Vitaquest International’s powder engineering facility is now fully operational after six month renovation


The new facility gives Vitaquest the ability to used fluidized bed technology to granulate, agglomerate, and microencapsulate powder ingredients for its customers.

Exterior of Vitaquest's new Paterson facility. Vitaquest Staff with CEO Patrick Brueggman and Paterson Mayor Andre Sayegh at center. Image courtesy of Vitaquest.

Exterior of Vitaquest's new Paterson facility. Vitaquest Staff with CEO Patrick Brueggman and Paterson Mayor Andre Sayegh at center. Image courtesy of Vitaquest.

Vitaquest International has officially opened its new powder engineering facility in Paterson, NJ. Vitaquest announced the acquisition of the 26,000 square foot facility from Pharmachem Laboratories (a division of Ashland, Inc.) last October. Since that announcement, the facility has undergone an extensive $3 million renovation.

The new facility allows Vitaquest to provide “application-specific product development, pilot and commercial manufacturing solutions using fluidized bed technology for granulation, agglomeration, microencapsulation and new innovative product creation,” explains the company is a press release. Having access to these capabilities is a huge advantage to Vitaquest whose business is based in powders.

“Every one of our products starts with powder. Everything we do, whether it be a tablet, capsules, or powdered drink, it's all based on [powders],” explains Patrick Brueggman, president and CEO of Vitaquest. “So, we really wanted to become experts on the functionality of the powder because it matters. It matters the way it dissolves. It matters the way it tastes.”

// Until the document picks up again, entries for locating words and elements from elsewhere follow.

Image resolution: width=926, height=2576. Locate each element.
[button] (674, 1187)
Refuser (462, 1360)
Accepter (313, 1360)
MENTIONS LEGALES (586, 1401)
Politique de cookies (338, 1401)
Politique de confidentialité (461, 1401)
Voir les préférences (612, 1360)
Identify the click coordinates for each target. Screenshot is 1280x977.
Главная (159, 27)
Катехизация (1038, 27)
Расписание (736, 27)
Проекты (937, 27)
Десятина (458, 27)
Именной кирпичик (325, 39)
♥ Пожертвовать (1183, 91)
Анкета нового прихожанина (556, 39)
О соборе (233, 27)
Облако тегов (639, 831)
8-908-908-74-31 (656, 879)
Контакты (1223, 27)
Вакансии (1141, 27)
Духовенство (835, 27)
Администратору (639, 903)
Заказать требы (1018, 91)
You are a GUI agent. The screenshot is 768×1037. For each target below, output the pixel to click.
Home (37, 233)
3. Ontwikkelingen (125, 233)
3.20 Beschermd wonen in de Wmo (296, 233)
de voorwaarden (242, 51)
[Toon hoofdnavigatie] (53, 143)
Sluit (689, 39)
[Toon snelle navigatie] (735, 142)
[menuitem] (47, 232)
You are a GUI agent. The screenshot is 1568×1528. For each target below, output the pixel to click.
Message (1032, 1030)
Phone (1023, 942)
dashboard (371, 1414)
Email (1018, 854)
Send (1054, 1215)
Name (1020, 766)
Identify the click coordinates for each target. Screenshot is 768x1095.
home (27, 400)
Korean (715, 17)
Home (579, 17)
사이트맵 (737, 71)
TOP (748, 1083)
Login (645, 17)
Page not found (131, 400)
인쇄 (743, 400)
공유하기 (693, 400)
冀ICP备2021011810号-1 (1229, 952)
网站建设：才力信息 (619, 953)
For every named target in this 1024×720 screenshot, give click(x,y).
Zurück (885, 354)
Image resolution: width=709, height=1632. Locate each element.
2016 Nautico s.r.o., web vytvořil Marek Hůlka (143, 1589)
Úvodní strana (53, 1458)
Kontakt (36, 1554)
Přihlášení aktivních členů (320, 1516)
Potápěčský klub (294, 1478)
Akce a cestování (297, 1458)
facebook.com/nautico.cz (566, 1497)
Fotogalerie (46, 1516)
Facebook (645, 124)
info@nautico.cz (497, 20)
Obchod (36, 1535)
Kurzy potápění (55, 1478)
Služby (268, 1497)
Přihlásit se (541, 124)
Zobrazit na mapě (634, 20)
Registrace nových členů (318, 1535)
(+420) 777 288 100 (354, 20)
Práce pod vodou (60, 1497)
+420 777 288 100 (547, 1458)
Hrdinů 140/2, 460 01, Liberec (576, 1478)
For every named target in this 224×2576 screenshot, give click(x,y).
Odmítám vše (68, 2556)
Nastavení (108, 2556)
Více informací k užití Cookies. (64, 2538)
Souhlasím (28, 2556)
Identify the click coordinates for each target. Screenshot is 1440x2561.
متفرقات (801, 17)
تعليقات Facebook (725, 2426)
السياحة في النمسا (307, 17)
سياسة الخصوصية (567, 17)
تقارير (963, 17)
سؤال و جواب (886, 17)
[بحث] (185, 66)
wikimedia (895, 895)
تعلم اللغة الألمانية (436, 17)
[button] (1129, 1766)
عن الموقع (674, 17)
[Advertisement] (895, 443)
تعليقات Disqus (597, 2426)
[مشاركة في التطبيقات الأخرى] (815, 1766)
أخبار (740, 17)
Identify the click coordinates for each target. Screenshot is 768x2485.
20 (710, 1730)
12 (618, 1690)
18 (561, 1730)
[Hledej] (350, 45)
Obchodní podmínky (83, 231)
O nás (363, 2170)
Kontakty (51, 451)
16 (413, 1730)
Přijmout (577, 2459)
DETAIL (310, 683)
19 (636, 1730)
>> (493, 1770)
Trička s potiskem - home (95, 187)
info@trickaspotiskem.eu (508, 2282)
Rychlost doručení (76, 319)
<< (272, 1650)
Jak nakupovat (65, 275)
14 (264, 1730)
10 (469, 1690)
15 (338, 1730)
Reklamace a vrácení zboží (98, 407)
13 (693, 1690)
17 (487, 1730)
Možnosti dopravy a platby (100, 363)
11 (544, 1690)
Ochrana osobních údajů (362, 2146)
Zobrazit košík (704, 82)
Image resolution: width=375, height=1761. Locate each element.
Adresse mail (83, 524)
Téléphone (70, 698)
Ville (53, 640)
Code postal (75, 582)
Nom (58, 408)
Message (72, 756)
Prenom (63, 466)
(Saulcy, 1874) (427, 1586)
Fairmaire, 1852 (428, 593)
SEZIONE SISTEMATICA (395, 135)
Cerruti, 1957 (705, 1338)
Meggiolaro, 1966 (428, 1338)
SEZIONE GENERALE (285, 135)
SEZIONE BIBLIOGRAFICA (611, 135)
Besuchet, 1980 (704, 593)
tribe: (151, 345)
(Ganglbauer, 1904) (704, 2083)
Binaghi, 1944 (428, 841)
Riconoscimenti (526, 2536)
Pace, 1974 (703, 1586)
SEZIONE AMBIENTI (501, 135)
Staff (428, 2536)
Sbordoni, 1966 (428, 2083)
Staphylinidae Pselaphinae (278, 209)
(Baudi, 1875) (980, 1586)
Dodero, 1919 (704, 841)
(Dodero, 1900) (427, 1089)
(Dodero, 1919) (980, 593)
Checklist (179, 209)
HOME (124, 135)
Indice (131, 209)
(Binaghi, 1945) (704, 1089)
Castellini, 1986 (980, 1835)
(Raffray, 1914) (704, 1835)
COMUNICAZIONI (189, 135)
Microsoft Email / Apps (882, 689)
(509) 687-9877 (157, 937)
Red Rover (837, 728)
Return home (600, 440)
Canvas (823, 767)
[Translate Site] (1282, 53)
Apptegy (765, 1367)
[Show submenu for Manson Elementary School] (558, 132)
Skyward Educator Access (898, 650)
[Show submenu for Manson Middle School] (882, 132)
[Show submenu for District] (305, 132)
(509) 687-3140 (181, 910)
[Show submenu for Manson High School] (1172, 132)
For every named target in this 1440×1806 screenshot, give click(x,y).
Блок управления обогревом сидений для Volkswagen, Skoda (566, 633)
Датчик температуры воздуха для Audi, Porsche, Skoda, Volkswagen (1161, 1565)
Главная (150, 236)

Originally, the plan was to buy equipment that would allow Vitaquest to expand into powder engineering. However, when the former Pharmachem facility went on the market, it provided the opportunity to not only purchase manufacturing space but also the existing equipment. Currently, the facility has one feasibility suite (testing lab) for process and product development and five manufacturing suites for commercial scale production. In total the facility has 5 commercial production suites with 6 fluid bed units and one tumble blender.

“It made so much sense because while we would have purchased one [fluid bed unit] and grew into it slowly, this has allowed us to buy five huge [units], plus the biggest benefit is a whole testing lab too, where you can actually test and scale up. So, our time to mark has shrank significantly,” says Brueggman. “And we buy a lot of agglomerated materials. Probably a third of the stuff Vitaquest purchases has been agglomerated by somebody else. So again, it makes sense for us to protect our customers, to be able to agglomerate powders ourselves too, if we need to. So, if there's a supply chain issue coming out of China where it's agglomerated, we can buy the basic raw materials and agglomerate them ourselves.”

On top of this, adds Brueggman, the new facility really helps Vitaquest to innovate and grow its business.

The ribbon cutting of the new facility was on May 15, 2024. During the ribbon cutting, Paterson’s Mayor Andre Sayegh welcomed Vitaquest’s investment in the facility, which he said stays true to the city’s manufacturing roots and expressed gratitude for the employment of Paterson residents.

The staff is a significant aspect of the facility acquisition as well. Because Vitaquest retained the equipment and manufacturing processes of the facility’s prior owner, the company was also able to retain much of the staff. This is important because of the highly specialized equipment and processes involved.

“You need domain knowledge to use the equipment,” says Brueggman. “Yes, we can train people. But again, it takes longer.”

Brueggman says that at least three quarters of the staff hired at the facility are heritage employees, allowing Vitaquest to really hit the ground running. Brueggman tells Nutritional Outlook that Vitaquest has been seeing a good deal of interest from customers. “Because customers need to innovate in the market, they need to differentiate their products,” he explains. “The way it tastes, the way it dissolves, what they can do, like smaller tablets, are important. We can help do a lot of that.”